===== Material for this task

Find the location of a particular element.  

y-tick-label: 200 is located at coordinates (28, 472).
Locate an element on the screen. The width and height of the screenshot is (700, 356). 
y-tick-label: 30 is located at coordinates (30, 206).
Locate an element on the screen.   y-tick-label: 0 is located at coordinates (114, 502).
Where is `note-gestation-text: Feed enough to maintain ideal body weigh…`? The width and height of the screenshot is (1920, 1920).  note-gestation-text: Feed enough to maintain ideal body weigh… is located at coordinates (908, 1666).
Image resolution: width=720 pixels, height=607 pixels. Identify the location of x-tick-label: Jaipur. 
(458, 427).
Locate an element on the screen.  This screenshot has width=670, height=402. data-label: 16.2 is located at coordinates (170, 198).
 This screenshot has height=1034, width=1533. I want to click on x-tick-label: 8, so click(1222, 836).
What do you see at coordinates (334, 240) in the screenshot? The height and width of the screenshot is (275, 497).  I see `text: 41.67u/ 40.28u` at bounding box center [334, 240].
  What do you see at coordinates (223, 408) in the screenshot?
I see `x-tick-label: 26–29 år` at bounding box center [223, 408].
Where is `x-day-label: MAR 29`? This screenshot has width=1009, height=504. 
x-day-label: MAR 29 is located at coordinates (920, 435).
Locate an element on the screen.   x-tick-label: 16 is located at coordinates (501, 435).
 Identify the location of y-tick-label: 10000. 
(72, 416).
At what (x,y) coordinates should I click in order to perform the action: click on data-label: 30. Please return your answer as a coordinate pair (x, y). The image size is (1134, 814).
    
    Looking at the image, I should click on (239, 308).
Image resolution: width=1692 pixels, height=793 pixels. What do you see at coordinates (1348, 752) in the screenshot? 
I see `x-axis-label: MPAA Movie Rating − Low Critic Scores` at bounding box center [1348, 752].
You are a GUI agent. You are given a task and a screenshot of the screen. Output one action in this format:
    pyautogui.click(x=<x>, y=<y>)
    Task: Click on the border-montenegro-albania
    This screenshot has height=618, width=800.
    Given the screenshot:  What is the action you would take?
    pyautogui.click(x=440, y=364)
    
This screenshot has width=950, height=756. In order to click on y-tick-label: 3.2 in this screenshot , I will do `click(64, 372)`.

==========

**Assignment**
Rewrite all of the records above, changing every occurrence of "Locate an element on the screen" to "Find an element on the screen" and keeping everything else the same.

**Your response**
Find the location of a particular element.  

y-tick-label: 200 is located at coordinates (28, 472).
Find an element on the screen. The width and height of the screenshot is (700, 356). 
y-tick-label: 30 is located at coordinates (30, 206).
Find an element on the screen.   y-tick-label: 0 is located at coordinates (114, 502).
Where is `note-gestation-text: Feed enough to maintain ideal body weigh…`? The width and height of the screenshot is (1920, 1920).  note-gestation-text: Feed enough to maintain ideal body weigh… is located at coordinates (908, 1666).
Image resolution: width=720 pixels, height=607 pixels. Identify the location of x-tick-label: Jaipur. 
(458, 427).
Find an element on the screen.  This screenshot has width=670, height=402. data-label: 16.2 is located at coordinates (170, 198).
 This screenshot has height=1034, width=1533. I want to click on x-tick-label: 8, so click(1222, 836).
What do you see at coordinates (334, 240) in the screenshot? The height and width of the screenshot is (275, 497).  I see `text: 41.67u/ 40.28u` at bounding box center [334, 240].
  What do you see at coordinates (223, 408) in the screenshot?
I see `x-tick-label: 26–29 år` at bounding box center [223, 408].
Where is `x-day-label: MAR 29`? This screenshot has width=1009, height=504. 
x-day-label: MAR 29 is located at coordinates (920, 435).
Find an element on the screen.   x-tick-label: 16 is located at coordinates (501, 435).
 Identify the location of y-tick-label: 10000. 
(72, 416).
At what (x,y) coordinates should I click in order to perform the action: click on data-label: 30. Please return your answer as a coordinate pair (x, y). The image size is (1134, 814).
    
    Looking at the image, I should click on (239, 308).
Image resolution: width=1692 pixels, height=793 pixels. What do you see at coordinates (1348, 752) in the screenshot? 
I see `x-axis-label: MPAA Movie Rating − Low Critic Scores` at bounding box center [1348, 752].
You are a GUI agent. You are given a task and a screenshot of the screen. Output one action in this format:
    pyautogui.click(x=<x>, y=<y>)
    Task: Click on the border-montenegro-albania
    This screenshot has height=618, width=800.
    Given the screenshot:  What is the action you would take?
    pyautogui.click(x=440, y=364)
    
This screenshot has width=950, height=756. In order to click on y-tick-label: 3.2 in this screenshot , I will do `click(64, 372)`.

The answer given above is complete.